* [WHAT TO PRODUCE]
Copy the records below exactly, omitting any pictures they contain.

* [DATA EXTRACTS]
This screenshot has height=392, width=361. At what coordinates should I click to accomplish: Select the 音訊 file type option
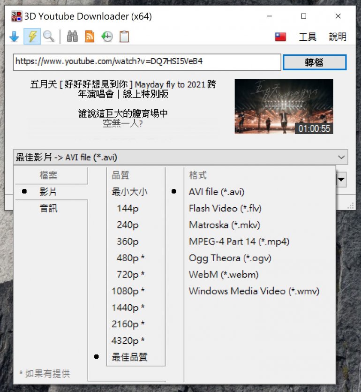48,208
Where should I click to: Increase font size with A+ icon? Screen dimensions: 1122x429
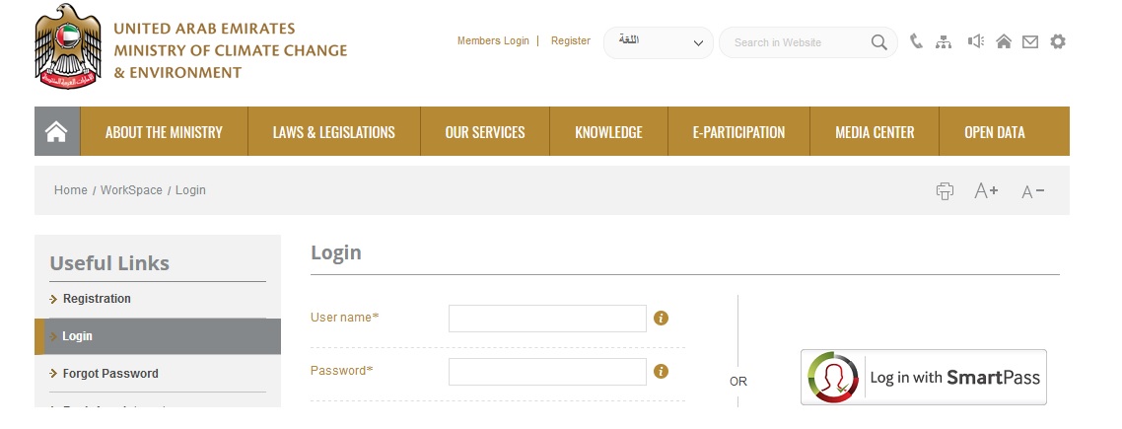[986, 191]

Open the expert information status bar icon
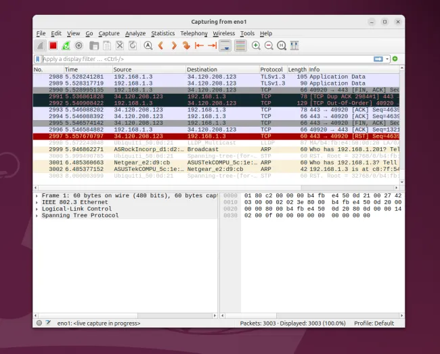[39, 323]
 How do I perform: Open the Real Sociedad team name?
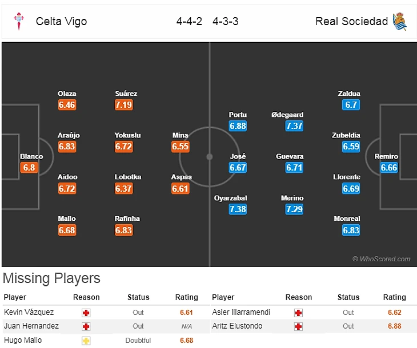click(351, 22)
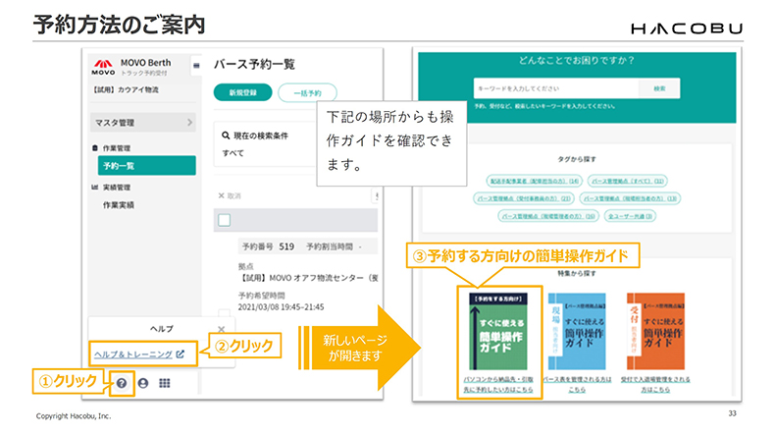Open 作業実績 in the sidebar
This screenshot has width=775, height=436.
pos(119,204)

* [SOLUTION TO THIS EXERCISE]
This screenshot has height=392, width=361. At what coordinates should I click to accomplish: Select the 音訊 file type option
48,208
Where should I click to: Increase font size with A+ icon? Screen dimensions: 1122x429
[986, 191]

Open the expert information status bar icon
[39, 323]
 How do I perform: Open the Real Sociedad team name?
click(351, 22)
Open 作業実績 in the sidebar
This screenshot has width=775, height=436.
pos(119,204)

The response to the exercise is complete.